Statistical PT-symmetric lasing in an optical fiber network

Abstract: PT-symmetry in optics is a condition whereby the real and imaginary parts of the refractive index across a photonic structure are deliberately balanced. This balance can lead to a host of novel optical phenomena, such as unidirectional invisibility, loss-induced lasing, single-mode lasing from multimode resonators, and non-reciprocal effects in conjunction with nonlinearities. Because PT-symmetry has been thought of as fragile, experimental realizations to date have been usually restricted to on-chip micro-devices. Here, we demonstrate that certain features of PT-symmetry are sufficiently robust to survive the statistical fluctuations associated with a macroscopic optical cavity. We construct optical-fiber-based coupled-cavities in excess of a kilometer in length (the free spectral range is less than 0.8 fm) with balanced gain and loss in two sub-cavities and examine the lasing dynamics. In such a macroscopic system, fluctuations can lead to a cavity-detuning exceeding the free spectral range.

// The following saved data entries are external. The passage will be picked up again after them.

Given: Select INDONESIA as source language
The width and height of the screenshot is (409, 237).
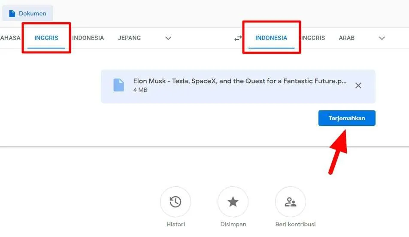Looking at the screenshot, I should pos(88,38).
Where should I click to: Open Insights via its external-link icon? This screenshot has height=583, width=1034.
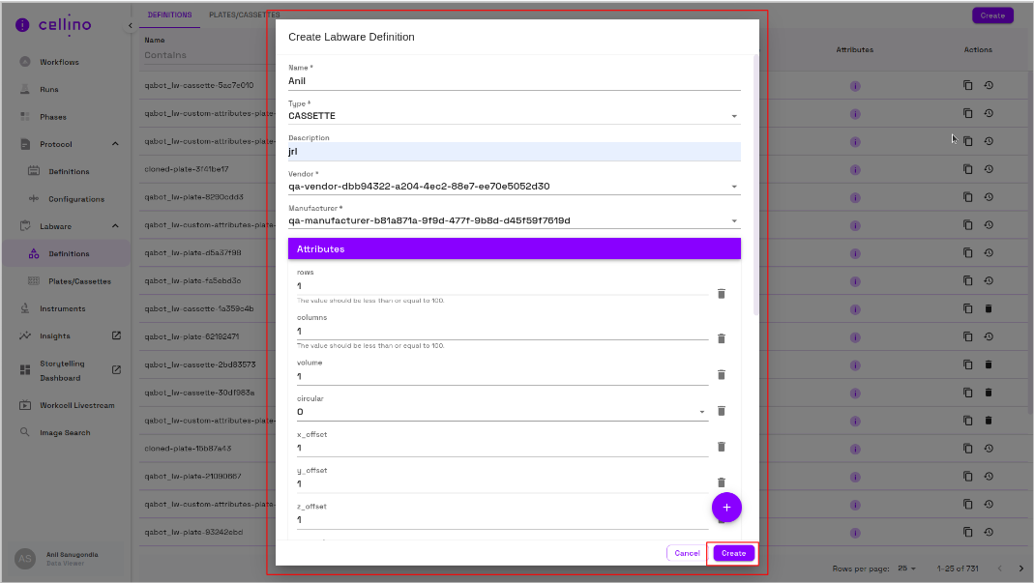[x=116, y=335]
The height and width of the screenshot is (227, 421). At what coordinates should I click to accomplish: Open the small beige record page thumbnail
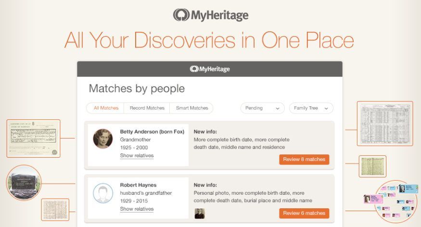point(55,210)
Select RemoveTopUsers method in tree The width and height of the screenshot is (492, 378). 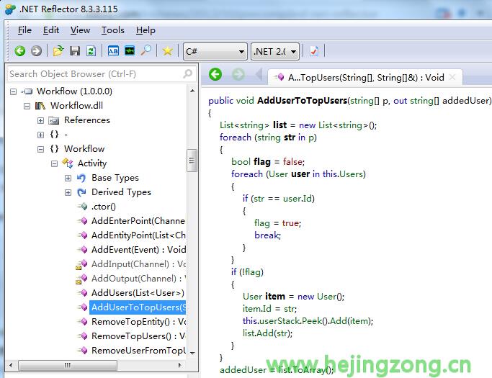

Nevertheless, by varying the gain-loss contrast, we observe that both the lasing threshold and the growth of the laser power follow the predicted behavior of a stable PT-symmetric structure. Furthermore, a statistical symmetry-breaking point is observed upon varying the cavity loss. These findings indicate that PT-symmetry is a more robust optical phenomenon than previously expected, and points to potential applications in optical fiber networks and fiber lasers.